Within the data that follows, how many lines carry the string "card"? Give the number alone.

--- Provided records ---

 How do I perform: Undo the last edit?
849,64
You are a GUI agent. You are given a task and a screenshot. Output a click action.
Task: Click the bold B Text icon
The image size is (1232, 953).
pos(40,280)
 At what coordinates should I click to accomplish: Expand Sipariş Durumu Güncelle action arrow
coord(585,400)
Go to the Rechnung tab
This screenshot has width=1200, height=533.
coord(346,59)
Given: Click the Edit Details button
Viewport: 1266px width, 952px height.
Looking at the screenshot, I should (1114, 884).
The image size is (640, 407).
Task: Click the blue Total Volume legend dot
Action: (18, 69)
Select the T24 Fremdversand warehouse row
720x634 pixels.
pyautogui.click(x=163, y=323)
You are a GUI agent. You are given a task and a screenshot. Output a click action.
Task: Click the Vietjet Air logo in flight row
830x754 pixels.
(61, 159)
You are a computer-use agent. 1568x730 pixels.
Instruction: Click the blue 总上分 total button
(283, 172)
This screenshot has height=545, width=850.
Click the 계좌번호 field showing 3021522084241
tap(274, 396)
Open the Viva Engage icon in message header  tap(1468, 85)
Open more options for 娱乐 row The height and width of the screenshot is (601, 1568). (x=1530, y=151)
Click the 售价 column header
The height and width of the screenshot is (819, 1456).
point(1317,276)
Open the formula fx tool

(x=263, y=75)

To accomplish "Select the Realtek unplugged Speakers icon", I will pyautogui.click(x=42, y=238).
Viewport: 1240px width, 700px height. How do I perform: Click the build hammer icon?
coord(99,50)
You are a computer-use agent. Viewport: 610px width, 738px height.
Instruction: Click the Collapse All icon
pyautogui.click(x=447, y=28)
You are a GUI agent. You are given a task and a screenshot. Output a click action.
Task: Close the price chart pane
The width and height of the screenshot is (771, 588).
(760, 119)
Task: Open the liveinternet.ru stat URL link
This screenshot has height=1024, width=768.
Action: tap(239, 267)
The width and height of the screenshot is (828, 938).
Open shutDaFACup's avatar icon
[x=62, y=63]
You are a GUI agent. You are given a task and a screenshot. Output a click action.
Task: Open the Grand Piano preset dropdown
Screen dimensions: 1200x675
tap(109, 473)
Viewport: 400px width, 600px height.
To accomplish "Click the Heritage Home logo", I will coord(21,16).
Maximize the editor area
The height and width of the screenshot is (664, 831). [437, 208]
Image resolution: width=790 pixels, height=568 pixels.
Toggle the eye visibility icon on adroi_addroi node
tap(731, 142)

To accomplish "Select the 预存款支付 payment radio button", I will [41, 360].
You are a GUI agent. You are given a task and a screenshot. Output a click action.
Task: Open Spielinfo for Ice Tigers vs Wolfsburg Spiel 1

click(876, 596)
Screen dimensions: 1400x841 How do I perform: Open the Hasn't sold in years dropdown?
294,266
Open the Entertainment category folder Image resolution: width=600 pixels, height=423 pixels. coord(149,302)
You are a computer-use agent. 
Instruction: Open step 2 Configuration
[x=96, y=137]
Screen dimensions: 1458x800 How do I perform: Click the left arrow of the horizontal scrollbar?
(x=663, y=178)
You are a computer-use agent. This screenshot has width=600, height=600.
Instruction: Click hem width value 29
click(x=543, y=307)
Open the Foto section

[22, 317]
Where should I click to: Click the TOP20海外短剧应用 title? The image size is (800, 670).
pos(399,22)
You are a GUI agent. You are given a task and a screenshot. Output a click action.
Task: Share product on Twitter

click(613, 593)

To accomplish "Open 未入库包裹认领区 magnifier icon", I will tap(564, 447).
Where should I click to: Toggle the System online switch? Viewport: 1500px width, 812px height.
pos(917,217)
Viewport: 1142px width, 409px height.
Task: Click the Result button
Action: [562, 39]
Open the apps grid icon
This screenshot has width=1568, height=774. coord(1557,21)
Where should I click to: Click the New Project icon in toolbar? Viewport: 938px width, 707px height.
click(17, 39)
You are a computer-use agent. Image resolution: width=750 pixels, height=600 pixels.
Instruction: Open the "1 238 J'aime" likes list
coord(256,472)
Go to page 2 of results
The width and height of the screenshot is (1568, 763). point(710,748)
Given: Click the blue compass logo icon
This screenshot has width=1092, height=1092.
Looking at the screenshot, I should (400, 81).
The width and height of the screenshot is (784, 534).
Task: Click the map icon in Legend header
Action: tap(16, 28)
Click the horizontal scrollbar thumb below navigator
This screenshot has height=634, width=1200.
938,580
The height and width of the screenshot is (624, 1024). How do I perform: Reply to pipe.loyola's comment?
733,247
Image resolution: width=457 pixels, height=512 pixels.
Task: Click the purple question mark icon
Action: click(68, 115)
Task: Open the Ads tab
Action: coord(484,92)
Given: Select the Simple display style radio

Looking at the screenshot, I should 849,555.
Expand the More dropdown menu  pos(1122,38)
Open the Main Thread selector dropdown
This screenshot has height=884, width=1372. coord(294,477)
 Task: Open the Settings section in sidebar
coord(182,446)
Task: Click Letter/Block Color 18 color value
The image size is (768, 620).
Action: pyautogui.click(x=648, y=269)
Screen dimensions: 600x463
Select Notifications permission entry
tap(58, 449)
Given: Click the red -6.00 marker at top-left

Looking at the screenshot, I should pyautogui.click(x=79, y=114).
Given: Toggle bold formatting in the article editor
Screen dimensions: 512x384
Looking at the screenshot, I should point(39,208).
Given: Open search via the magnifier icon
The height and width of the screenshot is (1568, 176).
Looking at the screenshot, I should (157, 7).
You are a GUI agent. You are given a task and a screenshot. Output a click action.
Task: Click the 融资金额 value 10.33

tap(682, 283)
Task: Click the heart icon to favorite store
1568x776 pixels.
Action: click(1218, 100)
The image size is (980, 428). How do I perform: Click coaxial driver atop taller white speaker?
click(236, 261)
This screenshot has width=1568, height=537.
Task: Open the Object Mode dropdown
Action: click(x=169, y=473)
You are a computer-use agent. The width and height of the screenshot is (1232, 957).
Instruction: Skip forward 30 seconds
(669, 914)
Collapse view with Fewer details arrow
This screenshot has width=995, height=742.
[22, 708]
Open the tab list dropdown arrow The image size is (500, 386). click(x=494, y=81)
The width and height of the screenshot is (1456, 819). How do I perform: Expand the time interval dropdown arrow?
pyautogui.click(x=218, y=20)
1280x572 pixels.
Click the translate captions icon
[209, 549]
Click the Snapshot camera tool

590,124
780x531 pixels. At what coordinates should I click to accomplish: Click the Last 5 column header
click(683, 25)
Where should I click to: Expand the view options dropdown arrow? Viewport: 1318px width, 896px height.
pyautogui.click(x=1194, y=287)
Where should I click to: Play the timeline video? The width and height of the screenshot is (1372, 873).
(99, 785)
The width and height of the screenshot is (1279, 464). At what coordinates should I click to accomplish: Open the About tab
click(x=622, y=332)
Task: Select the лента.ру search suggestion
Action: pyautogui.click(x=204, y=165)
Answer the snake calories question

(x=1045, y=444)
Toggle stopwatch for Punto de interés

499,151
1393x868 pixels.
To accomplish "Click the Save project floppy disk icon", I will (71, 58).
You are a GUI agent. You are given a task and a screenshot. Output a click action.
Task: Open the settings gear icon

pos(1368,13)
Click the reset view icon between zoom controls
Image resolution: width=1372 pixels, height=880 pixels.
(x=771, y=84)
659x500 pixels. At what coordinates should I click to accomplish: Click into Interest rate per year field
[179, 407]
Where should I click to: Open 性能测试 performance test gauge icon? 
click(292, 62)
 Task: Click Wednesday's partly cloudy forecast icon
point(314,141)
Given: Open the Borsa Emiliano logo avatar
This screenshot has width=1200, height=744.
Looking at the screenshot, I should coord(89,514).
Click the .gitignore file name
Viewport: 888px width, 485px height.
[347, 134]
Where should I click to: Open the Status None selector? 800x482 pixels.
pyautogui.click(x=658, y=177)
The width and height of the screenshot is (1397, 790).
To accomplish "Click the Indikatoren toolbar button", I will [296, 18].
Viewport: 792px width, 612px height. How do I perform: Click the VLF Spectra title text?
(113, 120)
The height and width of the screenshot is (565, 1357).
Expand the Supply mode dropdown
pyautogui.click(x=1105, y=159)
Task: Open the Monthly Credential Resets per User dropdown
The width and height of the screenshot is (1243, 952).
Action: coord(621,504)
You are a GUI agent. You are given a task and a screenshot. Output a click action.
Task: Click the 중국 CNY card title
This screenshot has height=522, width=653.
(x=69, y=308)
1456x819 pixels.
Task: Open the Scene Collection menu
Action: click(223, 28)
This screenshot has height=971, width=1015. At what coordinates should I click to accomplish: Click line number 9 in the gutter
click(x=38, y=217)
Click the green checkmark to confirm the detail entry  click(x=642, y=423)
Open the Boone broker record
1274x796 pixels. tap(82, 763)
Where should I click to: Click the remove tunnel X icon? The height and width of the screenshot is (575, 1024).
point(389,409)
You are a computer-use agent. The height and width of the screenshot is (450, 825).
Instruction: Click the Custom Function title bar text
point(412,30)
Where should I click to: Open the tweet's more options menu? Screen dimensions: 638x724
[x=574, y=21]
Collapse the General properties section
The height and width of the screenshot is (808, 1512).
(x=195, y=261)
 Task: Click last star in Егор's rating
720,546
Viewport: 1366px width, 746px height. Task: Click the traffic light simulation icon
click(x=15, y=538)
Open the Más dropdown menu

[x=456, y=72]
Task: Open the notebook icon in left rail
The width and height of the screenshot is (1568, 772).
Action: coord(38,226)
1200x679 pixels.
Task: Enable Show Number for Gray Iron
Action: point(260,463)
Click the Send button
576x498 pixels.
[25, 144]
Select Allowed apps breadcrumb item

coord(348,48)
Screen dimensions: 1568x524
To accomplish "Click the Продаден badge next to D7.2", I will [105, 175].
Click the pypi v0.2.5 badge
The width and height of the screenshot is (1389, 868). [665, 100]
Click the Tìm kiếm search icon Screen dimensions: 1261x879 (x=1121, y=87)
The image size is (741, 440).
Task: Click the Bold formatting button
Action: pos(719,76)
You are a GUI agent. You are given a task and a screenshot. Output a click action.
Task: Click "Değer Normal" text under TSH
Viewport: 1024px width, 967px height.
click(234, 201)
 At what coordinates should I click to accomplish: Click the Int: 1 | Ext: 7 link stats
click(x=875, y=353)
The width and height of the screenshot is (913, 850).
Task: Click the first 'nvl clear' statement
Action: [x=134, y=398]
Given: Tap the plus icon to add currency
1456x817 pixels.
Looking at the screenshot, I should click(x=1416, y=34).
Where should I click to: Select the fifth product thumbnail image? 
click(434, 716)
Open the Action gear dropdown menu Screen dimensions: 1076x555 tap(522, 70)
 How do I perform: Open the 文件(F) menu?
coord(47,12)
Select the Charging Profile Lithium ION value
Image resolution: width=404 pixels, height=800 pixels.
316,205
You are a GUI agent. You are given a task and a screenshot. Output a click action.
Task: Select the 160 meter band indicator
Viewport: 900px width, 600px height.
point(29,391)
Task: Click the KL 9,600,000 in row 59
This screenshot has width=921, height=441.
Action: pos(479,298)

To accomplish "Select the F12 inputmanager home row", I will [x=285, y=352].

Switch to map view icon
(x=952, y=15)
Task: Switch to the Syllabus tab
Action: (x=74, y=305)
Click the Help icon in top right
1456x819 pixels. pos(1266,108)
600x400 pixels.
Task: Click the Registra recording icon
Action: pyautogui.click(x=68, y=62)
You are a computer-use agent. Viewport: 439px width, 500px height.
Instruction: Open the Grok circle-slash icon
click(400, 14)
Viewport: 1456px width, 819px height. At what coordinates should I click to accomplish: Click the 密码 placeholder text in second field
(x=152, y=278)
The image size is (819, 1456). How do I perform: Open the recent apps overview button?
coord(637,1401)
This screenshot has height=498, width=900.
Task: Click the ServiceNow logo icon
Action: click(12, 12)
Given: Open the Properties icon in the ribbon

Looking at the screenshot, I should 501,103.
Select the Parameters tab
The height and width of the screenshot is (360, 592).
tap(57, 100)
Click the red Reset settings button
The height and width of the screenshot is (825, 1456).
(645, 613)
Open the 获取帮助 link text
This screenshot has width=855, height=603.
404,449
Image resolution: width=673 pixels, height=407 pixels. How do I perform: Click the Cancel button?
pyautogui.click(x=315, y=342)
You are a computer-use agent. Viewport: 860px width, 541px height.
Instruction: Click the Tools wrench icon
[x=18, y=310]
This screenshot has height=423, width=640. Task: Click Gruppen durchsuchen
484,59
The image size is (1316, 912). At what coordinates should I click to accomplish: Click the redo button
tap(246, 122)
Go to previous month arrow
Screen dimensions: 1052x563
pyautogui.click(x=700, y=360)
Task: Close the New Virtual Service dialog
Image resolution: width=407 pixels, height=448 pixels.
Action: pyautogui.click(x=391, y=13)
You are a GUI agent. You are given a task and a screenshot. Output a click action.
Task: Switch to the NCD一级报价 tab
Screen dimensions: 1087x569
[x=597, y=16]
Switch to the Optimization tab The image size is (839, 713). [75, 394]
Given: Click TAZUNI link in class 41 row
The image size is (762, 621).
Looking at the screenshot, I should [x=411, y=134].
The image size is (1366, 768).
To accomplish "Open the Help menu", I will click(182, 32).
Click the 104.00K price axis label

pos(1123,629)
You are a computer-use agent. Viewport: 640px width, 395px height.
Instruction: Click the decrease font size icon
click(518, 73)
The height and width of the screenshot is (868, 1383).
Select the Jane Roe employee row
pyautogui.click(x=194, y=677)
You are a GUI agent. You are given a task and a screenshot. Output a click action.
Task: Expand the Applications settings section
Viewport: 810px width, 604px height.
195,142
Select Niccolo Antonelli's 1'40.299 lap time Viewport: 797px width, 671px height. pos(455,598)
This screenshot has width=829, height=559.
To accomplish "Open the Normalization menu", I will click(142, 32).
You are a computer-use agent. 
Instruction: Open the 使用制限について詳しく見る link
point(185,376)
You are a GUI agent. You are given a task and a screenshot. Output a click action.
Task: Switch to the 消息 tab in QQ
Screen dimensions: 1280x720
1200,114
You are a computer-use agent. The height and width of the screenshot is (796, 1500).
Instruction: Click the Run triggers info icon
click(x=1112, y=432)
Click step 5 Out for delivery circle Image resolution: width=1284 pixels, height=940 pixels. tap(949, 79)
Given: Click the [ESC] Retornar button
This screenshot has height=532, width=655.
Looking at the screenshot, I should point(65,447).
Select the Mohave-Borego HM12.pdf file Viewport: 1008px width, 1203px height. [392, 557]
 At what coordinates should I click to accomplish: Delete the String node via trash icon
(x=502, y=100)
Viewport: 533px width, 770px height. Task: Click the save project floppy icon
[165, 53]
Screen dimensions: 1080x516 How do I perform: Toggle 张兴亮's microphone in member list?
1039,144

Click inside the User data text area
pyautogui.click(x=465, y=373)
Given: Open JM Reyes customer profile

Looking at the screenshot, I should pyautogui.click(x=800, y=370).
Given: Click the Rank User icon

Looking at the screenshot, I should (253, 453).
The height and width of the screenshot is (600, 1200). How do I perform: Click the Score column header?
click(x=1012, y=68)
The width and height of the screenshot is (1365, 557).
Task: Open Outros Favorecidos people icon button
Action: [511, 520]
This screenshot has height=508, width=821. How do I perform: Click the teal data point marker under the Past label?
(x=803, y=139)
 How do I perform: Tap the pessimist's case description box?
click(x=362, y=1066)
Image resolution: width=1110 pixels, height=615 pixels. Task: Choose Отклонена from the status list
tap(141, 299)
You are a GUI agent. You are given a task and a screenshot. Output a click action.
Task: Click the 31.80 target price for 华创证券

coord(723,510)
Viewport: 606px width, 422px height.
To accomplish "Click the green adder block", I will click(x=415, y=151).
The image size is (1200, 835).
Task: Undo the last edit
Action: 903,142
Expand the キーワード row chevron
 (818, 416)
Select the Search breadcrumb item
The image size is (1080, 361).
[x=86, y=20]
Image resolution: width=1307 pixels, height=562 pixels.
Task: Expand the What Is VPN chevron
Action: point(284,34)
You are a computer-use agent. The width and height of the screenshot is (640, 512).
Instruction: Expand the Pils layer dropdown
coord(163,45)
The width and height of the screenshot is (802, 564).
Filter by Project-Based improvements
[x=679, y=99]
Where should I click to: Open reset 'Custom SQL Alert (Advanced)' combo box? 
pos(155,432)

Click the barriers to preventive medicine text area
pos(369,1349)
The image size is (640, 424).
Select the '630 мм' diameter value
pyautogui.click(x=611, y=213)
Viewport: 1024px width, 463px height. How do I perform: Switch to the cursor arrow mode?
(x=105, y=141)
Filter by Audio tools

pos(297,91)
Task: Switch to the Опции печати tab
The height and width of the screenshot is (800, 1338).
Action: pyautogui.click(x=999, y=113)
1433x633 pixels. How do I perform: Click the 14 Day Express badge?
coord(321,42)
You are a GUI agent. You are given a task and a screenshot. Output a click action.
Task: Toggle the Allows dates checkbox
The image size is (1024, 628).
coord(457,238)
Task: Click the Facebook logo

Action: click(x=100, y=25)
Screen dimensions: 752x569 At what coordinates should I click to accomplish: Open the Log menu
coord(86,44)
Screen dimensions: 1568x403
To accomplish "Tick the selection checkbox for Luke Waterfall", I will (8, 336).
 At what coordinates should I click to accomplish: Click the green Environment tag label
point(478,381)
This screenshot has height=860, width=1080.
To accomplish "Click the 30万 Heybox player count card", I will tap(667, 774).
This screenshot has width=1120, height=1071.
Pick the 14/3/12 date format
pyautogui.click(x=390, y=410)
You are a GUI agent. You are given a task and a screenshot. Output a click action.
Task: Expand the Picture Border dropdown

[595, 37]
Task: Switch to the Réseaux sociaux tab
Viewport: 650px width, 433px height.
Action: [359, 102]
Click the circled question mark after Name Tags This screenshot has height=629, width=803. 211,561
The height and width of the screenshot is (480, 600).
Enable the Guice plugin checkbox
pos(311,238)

---

Solution to this exercise:
2